Concerns that levels and effects of MA abuse will replicate those of the crack epidemic have put this drug under intense national scrutiny. In response to this concern, The White House launched an initiative called The President's National Strategy for Combating Methamphetamine Abuse. This comprehensive national strategy involves enhanced law enforcement efforts, regulation of precursor chemicals, international initiatives, tougher criminal penalties, legislative proposals, and training of investigators and prosecutors, as well as treatment, prevention, and a public education campaign (ONDCP, 1996). This White House initiative led to passage of the Comprehensive Methamphetamine Control Act of 1996, which in turn created the Methamphetamine Interagency Task Force. The Act set out the Task Force's responsibilities as "designing, implementing, and evaluating the education, prevention, and treatment practices and strategies of the Federal Government with respect to methamphetamine and other synthetic stimulants" (Public Law: 104-237 [10/03/96]).
Several national conferences on MA have been held in the last several years (e.g., CSAT, 1997; ONDCP, 1998c). At a 1997 conference, the ONDCP noted the environmental problems that could stem from MA manufacture: Methamphetamine is a synthetic stimulant that can produce extreme aggressiveness and violence. Historically, concentrated abuse of this drug was in the West and Southwest but is now reported to be spreading to the Midwest and the eastern portion of the United States, and up into Canada. Methamphetamine production entails extreme environmental risks. Clandestine laboratories produce large amounts of toxic waste, much of which is dumped into the ground or in waterways. The cost to clean up these chemical toxins can easily run into thousands of dollars. (ONDCP, 1998c, p. v)
According to various Federal sources, MA is the most widely used and abused of the amphetamines, including amphetamine and dextroamphetamine sulfate (CSAT, 1997).

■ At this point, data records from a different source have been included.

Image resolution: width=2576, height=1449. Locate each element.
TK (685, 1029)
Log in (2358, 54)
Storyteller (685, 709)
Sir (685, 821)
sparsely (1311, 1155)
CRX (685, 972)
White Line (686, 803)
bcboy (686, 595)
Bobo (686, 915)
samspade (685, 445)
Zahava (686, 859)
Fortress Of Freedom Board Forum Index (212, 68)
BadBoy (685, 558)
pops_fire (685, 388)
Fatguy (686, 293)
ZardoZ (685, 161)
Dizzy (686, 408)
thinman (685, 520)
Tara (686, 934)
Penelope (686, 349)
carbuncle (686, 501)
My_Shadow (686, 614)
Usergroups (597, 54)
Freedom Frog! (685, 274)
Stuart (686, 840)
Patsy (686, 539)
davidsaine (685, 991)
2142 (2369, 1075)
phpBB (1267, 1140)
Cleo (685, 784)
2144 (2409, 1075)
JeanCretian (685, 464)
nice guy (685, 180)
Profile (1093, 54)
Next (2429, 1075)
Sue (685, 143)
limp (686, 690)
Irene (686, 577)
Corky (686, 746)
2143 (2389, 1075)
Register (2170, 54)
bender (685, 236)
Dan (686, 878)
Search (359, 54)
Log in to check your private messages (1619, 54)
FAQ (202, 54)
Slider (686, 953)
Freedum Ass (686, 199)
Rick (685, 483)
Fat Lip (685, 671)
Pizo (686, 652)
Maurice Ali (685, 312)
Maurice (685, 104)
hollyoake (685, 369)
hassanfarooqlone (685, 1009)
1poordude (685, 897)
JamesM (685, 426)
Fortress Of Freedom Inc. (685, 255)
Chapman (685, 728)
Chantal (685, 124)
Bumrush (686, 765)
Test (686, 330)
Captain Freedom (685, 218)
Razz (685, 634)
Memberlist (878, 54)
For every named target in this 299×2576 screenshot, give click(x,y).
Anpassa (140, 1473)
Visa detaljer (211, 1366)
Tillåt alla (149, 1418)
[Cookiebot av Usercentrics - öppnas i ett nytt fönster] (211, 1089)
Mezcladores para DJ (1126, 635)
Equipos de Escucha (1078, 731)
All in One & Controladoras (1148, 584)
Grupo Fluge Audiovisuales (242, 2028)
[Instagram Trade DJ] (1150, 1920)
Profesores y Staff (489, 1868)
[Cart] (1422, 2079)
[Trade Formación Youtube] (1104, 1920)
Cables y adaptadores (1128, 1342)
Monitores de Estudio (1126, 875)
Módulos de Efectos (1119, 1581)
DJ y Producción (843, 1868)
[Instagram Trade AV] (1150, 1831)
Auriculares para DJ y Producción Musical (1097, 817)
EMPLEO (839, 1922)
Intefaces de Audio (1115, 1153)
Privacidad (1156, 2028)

According to the DEA, MA has been the most prevalent, clandestinely produced controlled substance in the United States since 1977 (DEA, 1996). Because of the recent resurgence in its use, the development of new data on its effects, and its ever-increasing national attention, MA is the only amphetamine reviewed in this TIP.
Summary: During the 1980s and 1990s, the medical, legal, and societal problems created by the importation, manufacture, sale, and use of the powerful psychostimulants cocaine and MA had a tremendous impact on American society. From the devastating crack epidemic in major U.S. urban centers to the MA-produced destruction in small rural communities in the western and midwestern regions of the United States, the damage caused by the stimulant epidemic has been profound. New knowledge about how these substances influence the basic electrical and chemical activity of the human brain has allowed a better understanding of how and why stimulants affect human behavior, and this knowledge has been rapidly absorbed into the development of new treatment efforts. This TIP provides an overview of (1) the new knowledge about stimulants; (2) the treatment efforts to address stimulant abuse disorders; and (3) the other clinical, medical, and social interventions developed in response to the abuse of and dependence on these substances.